Mijn eerste tempelbezoek
De auteur woont in Córdoba (Argentinië).
Ik wilde de tempel zelf bezoeken en niet alleen anderen erover horen vertellen.
Toen ik zestien was, kondigde het ringpresidium aan dat onze ring de tempel in Buenos Aires zou bezoeken. Ik werd uitgenodigd om mee te gaan. Ik spaarde en werkte hard om een tempelaanbeveling waardig te zijn.
Nadat ik mijn tempelaanbeveling had gekregen, werd ik aan alle kanten door verleidingen belaagd, waarmee ik mijn tempelwaardigheid zou verliezen. Maar ik verlangde naar de tempel te gaan. Ik wilde niet alleen het getuigenis en de ervaring van anderen horen; ik wilde het zelf beleven en een getuigenis krijgen.
Nog vóór ik de avond van de reis in de bus stapte, kreeg ik de gedachte om niet te gaan, maar ik gaf er niet aan toe. Tijdens de reis van tien uur zat ik naast een erg vriendelijk kerklid. Hij was ongeveer zestig. Hij vertelde me zijn levensverhaal en hoe gelukkig hij was, omdat hij zijn beproevingen had doorstaan.
Ik vertelde hem over mijn leven en hoe eenzaam ik mij voelde, omdat velen zich van mij hadden afgekeerd omdat ik God volgde. Hij zei tegen me: ‘God zal je een geweldige vriend geven en die vriend zal altijd voor je klaarstaan. Vergeet dat nooit!’ Nadat hij deze woorden had uitgesproken, voelde ik me rustig en vredig omdat ik de waarheid in zijn woorden voelde.
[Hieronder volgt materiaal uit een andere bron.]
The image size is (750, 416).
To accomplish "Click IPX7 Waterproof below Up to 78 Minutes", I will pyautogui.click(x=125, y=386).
Toen ik in de tempel kwam, verdween mijn zwaarmoedigheid. Ik kreeg het gevoel van een geestelijke omhelzing die zei: ‘Welkom, zoon. Ik was op je aan het wachten.’
Ik voelde dat de tempel echt het huis van God is en niet alleen maar een mooi gebouw. Nadat ik enkele dopen en bevestigingen had gedaan, verliet ik de tempel. Ik voelde mijn lasten terugkomen, maar nu had ik de kracht om ze te overwinnen.
Ik weet dat onszelf voorbereiden en alles in de handen van God leggen en het beste van onszelf geven om de tempel te betreden, is wat er van ons wordt verwacht. Dan zegent God ons overvloedig.